● **Data**
*** Block opens ***

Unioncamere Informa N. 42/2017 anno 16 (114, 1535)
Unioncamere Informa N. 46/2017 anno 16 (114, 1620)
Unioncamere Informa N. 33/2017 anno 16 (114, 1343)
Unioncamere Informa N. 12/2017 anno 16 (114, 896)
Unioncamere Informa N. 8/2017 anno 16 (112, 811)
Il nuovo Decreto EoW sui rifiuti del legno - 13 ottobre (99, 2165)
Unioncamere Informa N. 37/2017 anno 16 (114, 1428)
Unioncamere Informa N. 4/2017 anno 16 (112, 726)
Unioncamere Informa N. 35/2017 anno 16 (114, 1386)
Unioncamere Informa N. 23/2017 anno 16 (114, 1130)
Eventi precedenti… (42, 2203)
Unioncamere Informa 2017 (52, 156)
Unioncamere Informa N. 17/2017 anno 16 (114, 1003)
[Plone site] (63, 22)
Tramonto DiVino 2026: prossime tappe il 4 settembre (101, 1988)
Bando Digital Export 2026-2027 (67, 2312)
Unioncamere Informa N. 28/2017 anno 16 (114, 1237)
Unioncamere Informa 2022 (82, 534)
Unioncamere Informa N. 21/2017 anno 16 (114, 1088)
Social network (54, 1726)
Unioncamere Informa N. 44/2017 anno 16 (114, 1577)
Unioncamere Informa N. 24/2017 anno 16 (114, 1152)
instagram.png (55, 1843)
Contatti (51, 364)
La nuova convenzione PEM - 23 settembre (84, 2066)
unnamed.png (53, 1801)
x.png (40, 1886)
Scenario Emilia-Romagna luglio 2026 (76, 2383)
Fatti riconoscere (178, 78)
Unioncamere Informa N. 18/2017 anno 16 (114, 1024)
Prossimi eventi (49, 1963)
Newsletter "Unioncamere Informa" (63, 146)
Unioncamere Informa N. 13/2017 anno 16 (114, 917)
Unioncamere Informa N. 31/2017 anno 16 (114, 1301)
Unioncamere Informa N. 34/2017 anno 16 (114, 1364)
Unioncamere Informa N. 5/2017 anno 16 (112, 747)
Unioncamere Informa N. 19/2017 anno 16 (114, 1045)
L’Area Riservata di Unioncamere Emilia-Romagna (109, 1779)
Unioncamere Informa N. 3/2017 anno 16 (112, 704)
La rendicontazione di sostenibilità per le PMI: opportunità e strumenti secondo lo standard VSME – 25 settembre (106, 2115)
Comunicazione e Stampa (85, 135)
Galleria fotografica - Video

*** Block closes ***

Please copy each line from the material above in which the string "Romagna" appears.

Scenario Emilia-Romagna luglio 2026 (76, 2383)
L’Area Riservata di Unioncamere Emilia-Romagna (109, 1779)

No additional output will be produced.